"Congress shall make no law respecting an establishment of religion."
This is the opening of the First Amendment of the American Constitution. In 1791, the American people altered their constitution to entrench the separation of Church and State. Now, in 2001, a bumbling baseball tycoon from Texas has the gall to see himself as larger than that revered document. American President George W. Bush may as well turn the Oval Office into a Methodist Church for the morally superior on Capitol Hill.
Since assuming the Office of the President Jan. 21, Bush has taken alarming steps to blur the lines between the holy and the powerful. One statement, building on his appointment of ultra-conservative Senator John Ashcroft to the post of attorney general and his opposition to Roe vs. Wade, came on the 28th anniversary of the landmark abortion rights decision.
"We share a great goal, to work toward a day when every child is welcomed and protected in law," stated Bush in a pre-written statement read to an anti-abortion march in Washington.
While his words are not often taken seriously (in many cases they shouldn’t be), his actions are disturbingly powerful. On his first day in power, Bush reinstated a ban on federal funding of any group associated with abortion or abortion counselling. Many of the groups hit hardest were non-profit organizations or NGO’s that work primarily with the urban poor. Are these children whose funding he retracted the same children who are "welcomed and protected in law?" What exactly is he doing to improve the lives he "saves" by blacklisting abortion, and possibly increasing child poverty?
President Bush has an answer for both these questions: his White House Office of Faith-Based and Community Initiatives. Faith-based initiatives, programs he initially introduced as Governor of Texas, are the redistribution of funds from existing social programs (like those cut due to their pro-choice stance) to individual church congregations to help them fund their own local social programs.
One of the most contentious aspects of these reforms is the condition that anyone receiving aid must join in prayer and Bible readings, regardless of their faith or lack thereof. That is an imposition of religion that violates another part of the aforementioned first amendment: the right to religious freedom.
Religion is a matter of choice, and one must lead by example. It’s not about the faith of the majority, and when it comes to secular legislation it’s not about faith at all.
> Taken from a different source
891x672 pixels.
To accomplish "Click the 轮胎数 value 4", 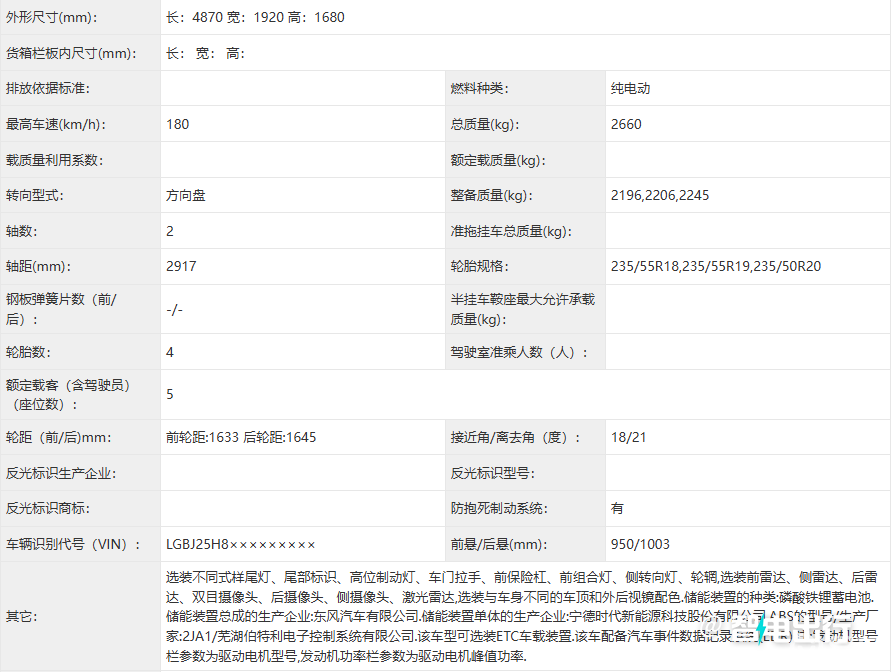I will coord(170,352).
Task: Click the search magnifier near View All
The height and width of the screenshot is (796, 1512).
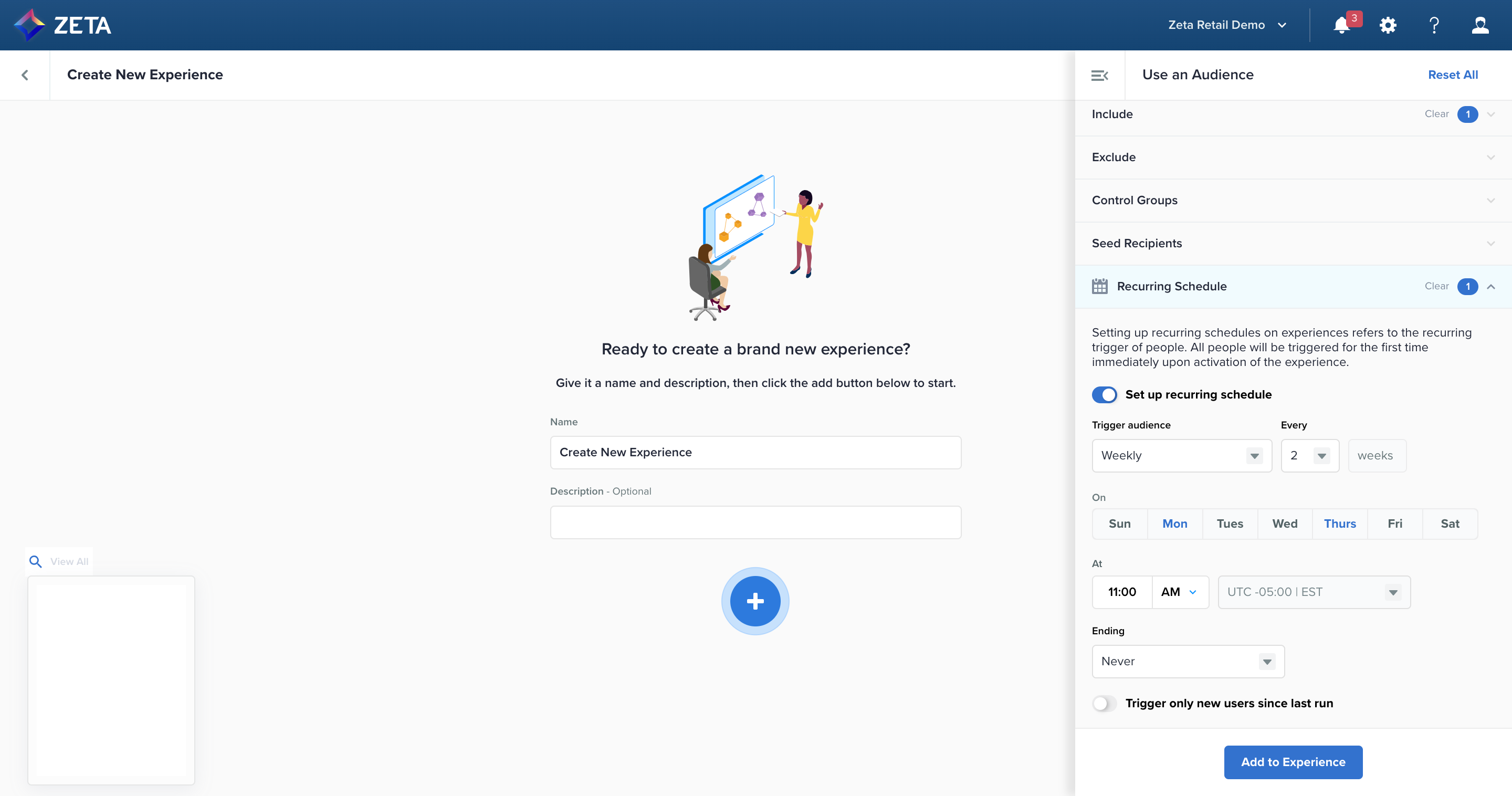Action: pyautogui.click(x=35, y=562)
To say that anyone who does not ascribe to a major monotheistic doctrine cannot qualify for a gamut of social services is discriminatory, intolerant and inhumane.
Bush has his own reasons for supporting such violations of constitutional and human rights, as he revealed when the program was introduced in Texas.
"In the final analysis, there is no overcoming anything without faith–be it drugs or alcohol or poverty."
What George W. Bush must realize is that poverty has no religion.